En vertu de l’article L.3222 – 5-1 du Code de la santé publique, un registre doit être tenu dans chaque établissement de santé autorisé à fournir des soins psychiatriques sans consentement. Pour chaque mesure d’isolement ou de contention, ce registre mentionne le nom du psychiatre ayant décidé cette mesure, sa date et son heure, sa durée et le nom des professionnels de santé l’ayant surveillée. Annuellement, l’établissement établit un rapport rendant compte des pratiques d’admission en chambre d’isolement et de contention, la politique définie pour limiter le recours à ces pratiques et l’évaluation de sa mise en œuvre.
Dans sa décision du 8 février 2023, le Conseil d’État a eu l’occasion de rappeler les conditions encadrant la communication du registre de contention et d’isolement des patients au regard de l’article L.311-1 du Code des relations entre le public et l’administration (CRPA). Ce positionnement fait suite à des demandes formulées par l’association « commission des citoyens pour les droits de l’homme » (ci-après « l’association CCDH ») qui sollicitait des établissements de santé la communication d’une copie du registre de contention et d’isolement et du rapport annuel pour une même année, afin de rendre compte des pratiques de contention et d’isolement observées dans cet établissement. Cette demande a été récurrente sur plusieurs années et à l’encontre de nombreux établissements du territoire national.
Face aux refus des centres hospitaliers, l’association CCDH a saisi le juge administratif en vue d’obtenir une injonction de communiquer les documents susvisés.
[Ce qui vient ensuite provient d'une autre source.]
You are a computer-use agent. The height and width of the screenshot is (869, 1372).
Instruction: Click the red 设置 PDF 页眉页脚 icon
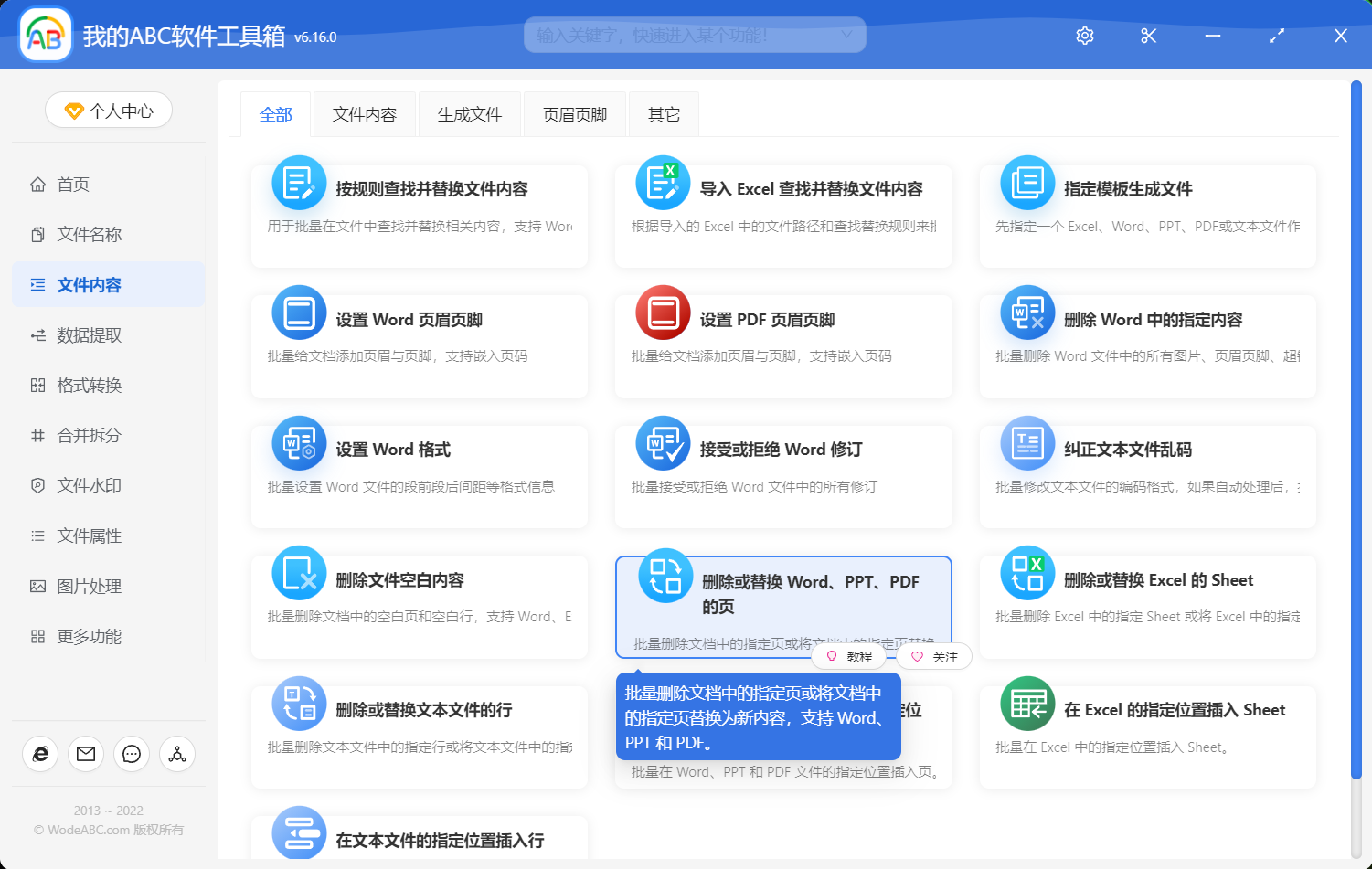point(662,312)
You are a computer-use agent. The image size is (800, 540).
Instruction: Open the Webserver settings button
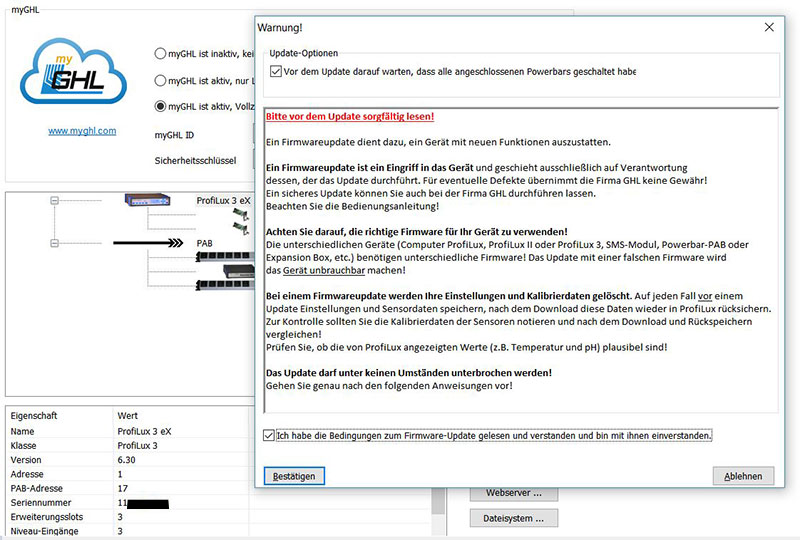513,493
Plusieurs juridictions de premier degré ont fait droit à la demande de l’association. Toutefois, certaines juridictions (comme le TA de Lille ou de Lyon par exemple) précisaient que la communication interviendrait « en occultant les éléments permettant d’identifier les patients et les personnels de santé, mais sans occultation de l’identifiant anonymisé du patient et des mentions relatives au début, à la fin et à la durée des mesures d’isolement et de contention ». En d’autres termes, les juridictions du premier degré admettaient que l’identifiant patient (IPP) puisse être laissé.
Par une décision rendue en date du 8 février 2023, le Conseil d’État apporte la méthodologie suivante :
- Ne doivent pas être occultées : « les dates, les heures et la durée de chaque mesure contention forcée ou d’isolement ».
- Doivent être occultées, en application des articles L. 311-6 et L. 311-7 du CRPA :
o Concernant les soignants : Les mentions « permettant d’identifier les soignants, afin d’éviter que la divulgation d’informations les concernant puisse leur porter préjudice. ».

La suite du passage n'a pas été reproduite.